At any given time markets are either ranging or trending. When a currency pair is trending it is making higher highs and higher lows in an uptrend, or lower highs and lower lows in a downtrend. When a currency pair is ranging, however, price action moves between a relatively defined level of support and resistance for an extended period of time.
In this article we will focus on Range Trading.
At FXCM we have done quite a bit of research in the area of the profitability of our traders. We have found that traders who have experienced a greater amount success are those who trade during the Asian Trading session. Of the three major trading sessions (the other two being the London and New York), the Asian session from 8 PM – 4 AM Eastern Time is the least volatile. As a group, traders tend to do better trading during times when there is less volatility.
So what does all this have to do with Range Trading? Well, a trading strategy that does well during “quiet” times, times of low volatility is, you guessed it, Range Trading.

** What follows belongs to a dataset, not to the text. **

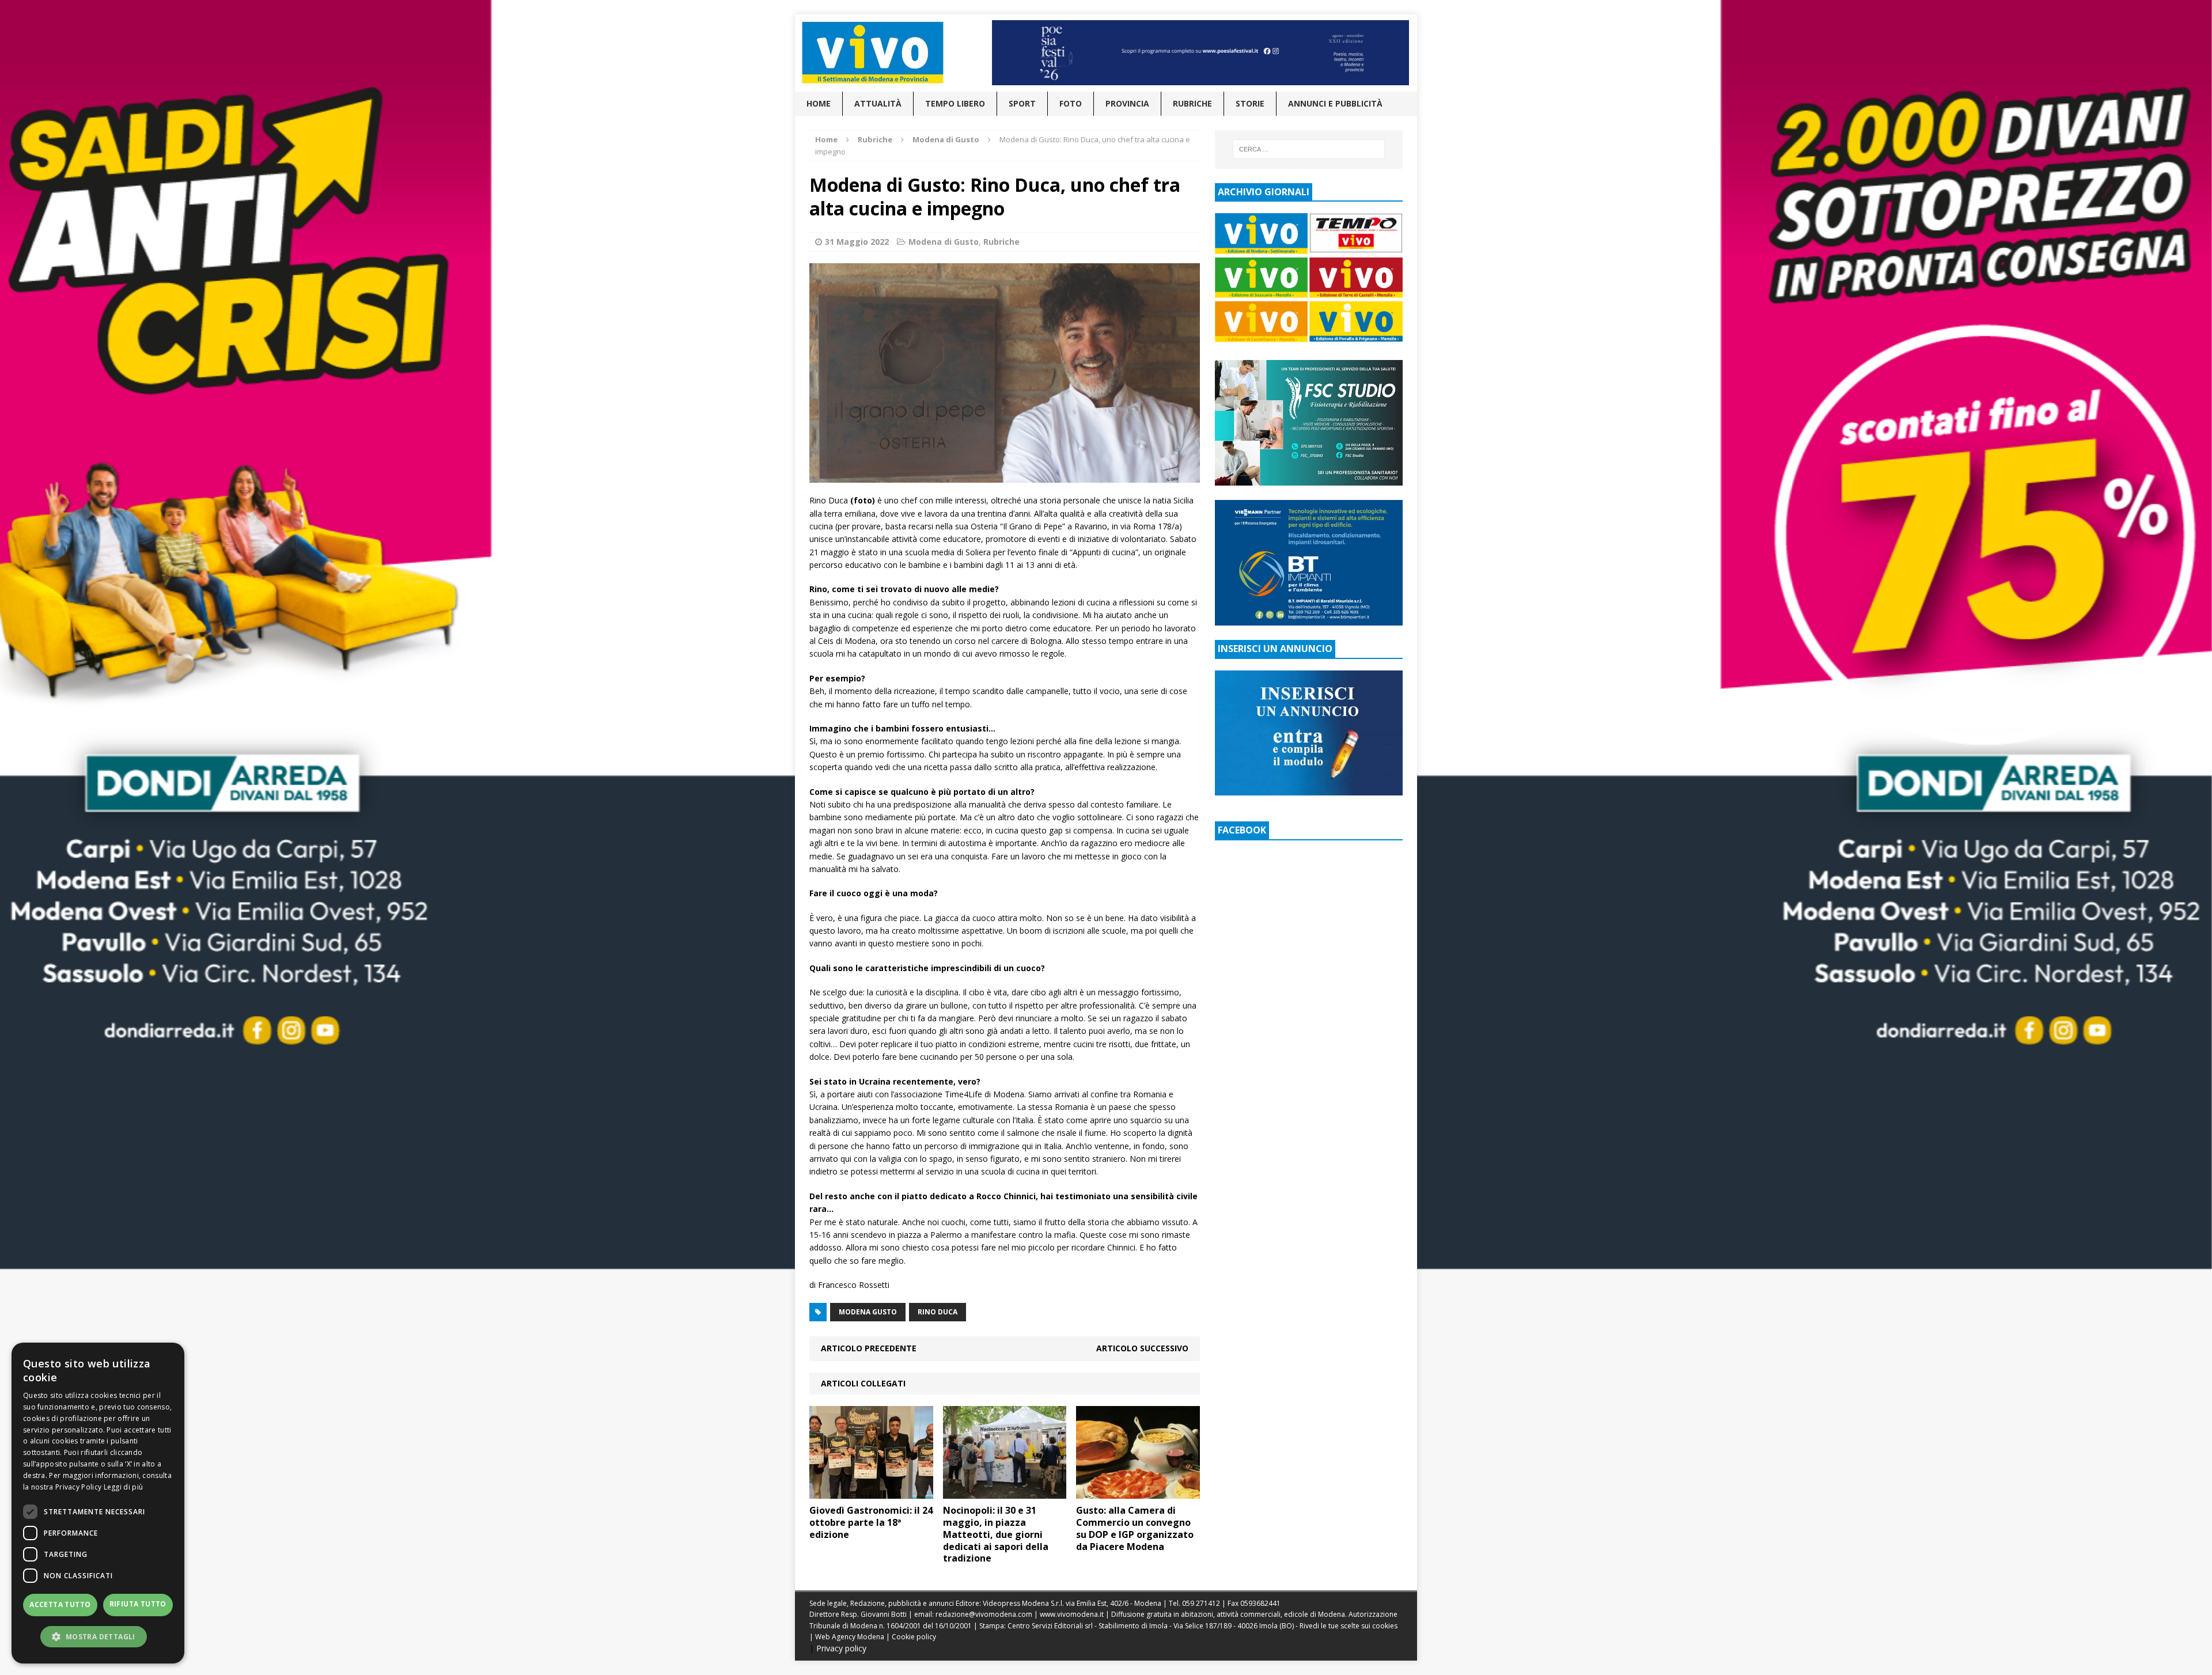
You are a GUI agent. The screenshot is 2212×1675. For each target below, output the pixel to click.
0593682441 (1260, 1603)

Since the markets tend to be less volatile during that time, levels of support and resistance are more likely to be respected by price as opposed to being broken through as they oftentimes are during more volatile trending markets. This creates a scenario where Range Trading strategies will have a higher probability of success.

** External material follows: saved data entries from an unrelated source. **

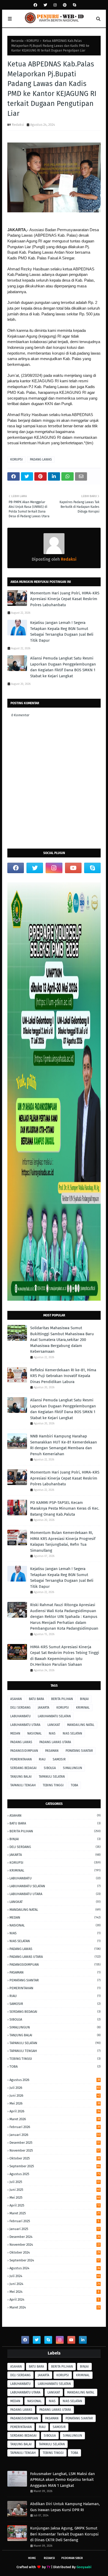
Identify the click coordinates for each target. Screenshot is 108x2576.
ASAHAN (16, 1699)
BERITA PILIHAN (62, 1699)
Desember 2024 (54, 2237)
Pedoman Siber (72, 2558)
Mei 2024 (54, 2292)
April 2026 (54, 2111)
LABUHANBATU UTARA (25, 1725)
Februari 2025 (54, 2221)
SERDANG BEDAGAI (23, 1768)
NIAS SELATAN (72, 1733)
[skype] (74, 5)
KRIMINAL (83, 1707)
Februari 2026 (54, 2127)
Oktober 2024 (54, 2252)
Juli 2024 (54, 2276)
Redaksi (18, 125)
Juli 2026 (54, 2088)
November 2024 (54, 2245)
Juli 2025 (54, 2182)
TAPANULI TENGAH (23, 1785)
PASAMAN (51, 1751)
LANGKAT (53, 1725)
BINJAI (84, 1699)
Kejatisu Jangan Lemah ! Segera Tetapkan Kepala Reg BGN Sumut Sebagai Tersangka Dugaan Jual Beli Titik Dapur (61, 631)
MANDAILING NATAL (80, 1725)
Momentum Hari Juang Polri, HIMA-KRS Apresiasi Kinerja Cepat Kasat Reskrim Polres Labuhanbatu (64, 599)
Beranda (17, 41)
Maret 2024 (54, 2307)
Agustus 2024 (54, 2268)
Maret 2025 (54, 2213)
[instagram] (55, 5)
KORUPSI (32, 41)
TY (48, 2567)
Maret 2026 (54, 2119)
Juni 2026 (54, 2095)
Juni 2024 (54, 2284)
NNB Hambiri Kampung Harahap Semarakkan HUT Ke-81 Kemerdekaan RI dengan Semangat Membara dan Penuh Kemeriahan (63, 1445)
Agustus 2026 (54, 2080)
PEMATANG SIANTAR (79, 1751)
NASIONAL (34, 1733)
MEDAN (15, 1733)
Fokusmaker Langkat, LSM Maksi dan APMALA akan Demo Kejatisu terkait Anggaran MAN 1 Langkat (62, 2479)
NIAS (52, 1733)
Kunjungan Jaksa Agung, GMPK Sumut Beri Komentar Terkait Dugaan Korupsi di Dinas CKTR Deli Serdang (64, 2534)
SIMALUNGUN (72, 1768)
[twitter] (45, 5)
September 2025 (54, 2166)
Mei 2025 (54, 2197)
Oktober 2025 (54, 2158)
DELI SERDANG (20, 1707)
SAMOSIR (59, 1759)
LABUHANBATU (20, 1716)
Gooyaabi (84, 2567)
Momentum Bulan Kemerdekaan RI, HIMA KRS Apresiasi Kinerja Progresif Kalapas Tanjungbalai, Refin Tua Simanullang (62, 1541)
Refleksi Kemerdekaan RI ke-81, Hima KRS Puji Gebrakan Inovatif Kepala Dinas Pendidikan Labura (63, 1376)
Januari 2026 (54, 2135)
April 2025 (54, 2205)
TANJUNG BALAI (21, 1776)
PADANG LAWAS (41, 459)
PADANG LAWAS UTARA (55, 1742)
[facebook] (35, 5)
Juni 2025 (54, 2190)
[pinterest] (65, 5)
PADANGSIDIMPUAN (24, 1751)
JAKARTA (43, 1707)
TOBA (74, 1785)
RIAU (42, 1759)
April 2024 (54, 2299)
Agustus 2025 (54, 2174)
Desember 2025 (54, 2143)
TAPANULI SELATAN (52, 1776)
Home (32, 2558)
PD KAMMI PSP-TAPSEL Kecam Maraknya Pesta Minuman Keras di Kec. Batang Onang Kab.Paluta (64, 1508)
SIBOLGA (50, 1768)
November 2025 (54, 2150)
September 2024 (54, 2260)
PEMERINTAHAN (21, 1759)
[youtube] (73, 868)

What we learned next as a result of this profitability research was very interesting indeed. In addition to traders who traded the Asian Session having a greater likelihood of success, within that group, traders who traded currency pairs that did NOT have the AUD, NZD or JPY in them had an even higher rate of success.
For an in depth look at these findings, I would refer you to the article at this link… http://www.dailyfx.com/forex/education/trading_tips/daily_trading_lesson/2011/12/12/When_is_the_Best_Time_of_Day_to_Trade_Forex.html
Now, having the above background info under our belts, let’s take a look at a potential range trade that meets the above parameters.

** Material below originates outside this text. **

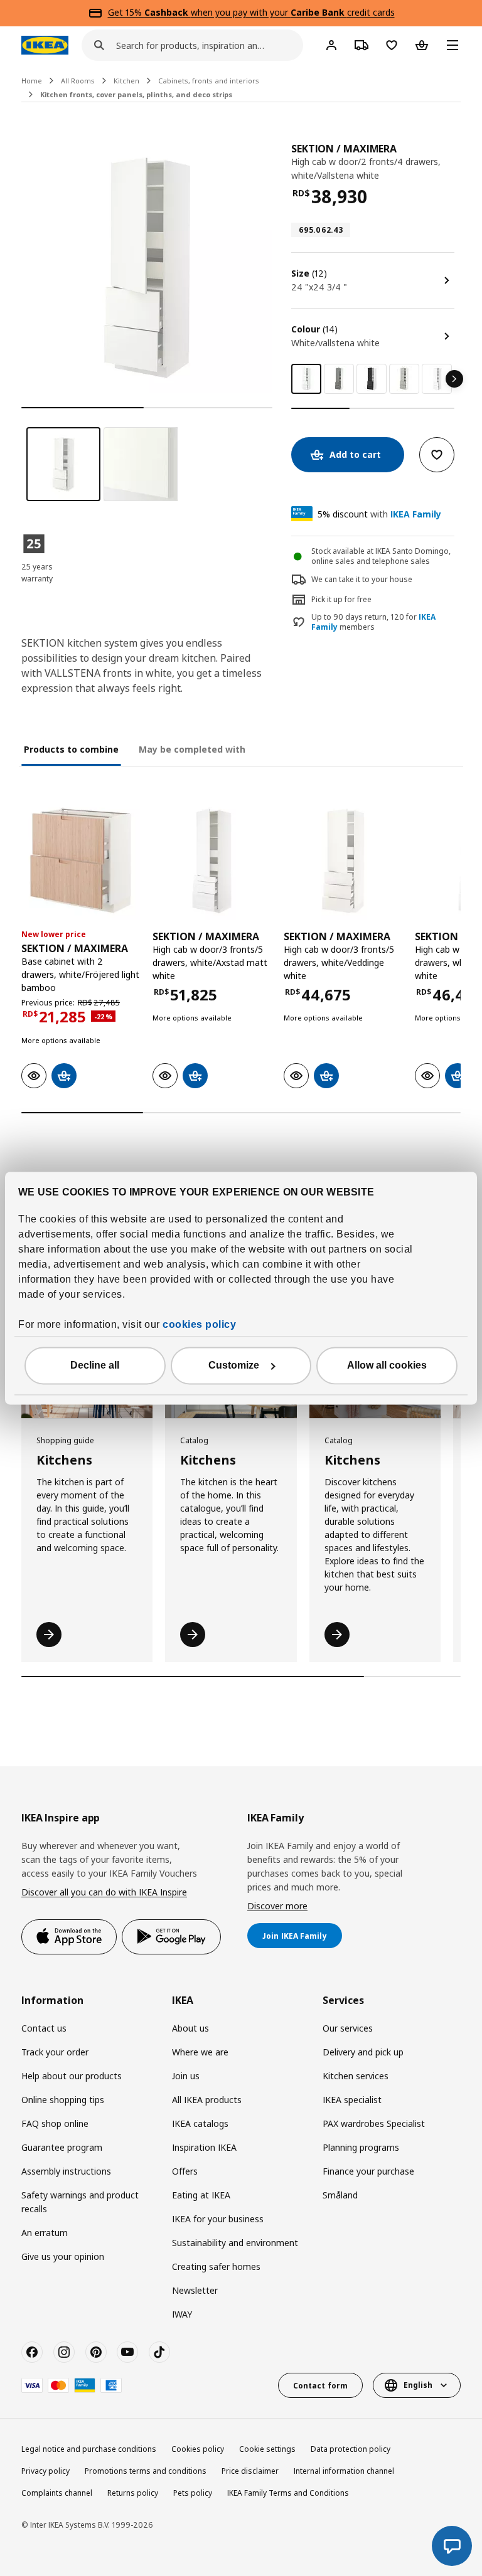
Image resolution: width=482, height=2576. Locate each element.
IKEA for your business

The above GBPCHF Daily chart represents a range set up that meets our parameters. Since this pair is trading in the middle of its range, we would wait until price action either trades up to resistance where we could short the pair or wait until it trades down to support where we could buy the pair.
When selling the pair our stop would be placed just above the highest wick which penetrated resistance…the red line. We would set our limit (take profit) on that trade at or just above the bottom of the range at support. The opposite would be true in buying the pair. Our stop would be placed at the red line just below support and our limit would be set at or just below resistance at the top of the range.
Let’s take a look at another pair that qualifies. In this instance we will look at a shorter term 1 hour chart of the CADCHF currency pair.
The same range trading rules that we covered above will apply on this pair.
The main differences on this pair are that price is currently trading very close to the top of the range. Noting that, a trader could choose to short the pair and place their stop as indicated by the red line above resistance. Also, we can see that the size of the range, the distance between support and resistance, is quite dramatic between the two examples.
The range in pips on the CADCHF is 30 pips while the range on the GBPCHF is 566 pips. This is to be expected since ranges tend to be wider on the longer time frames and narrower on the shorter time frames.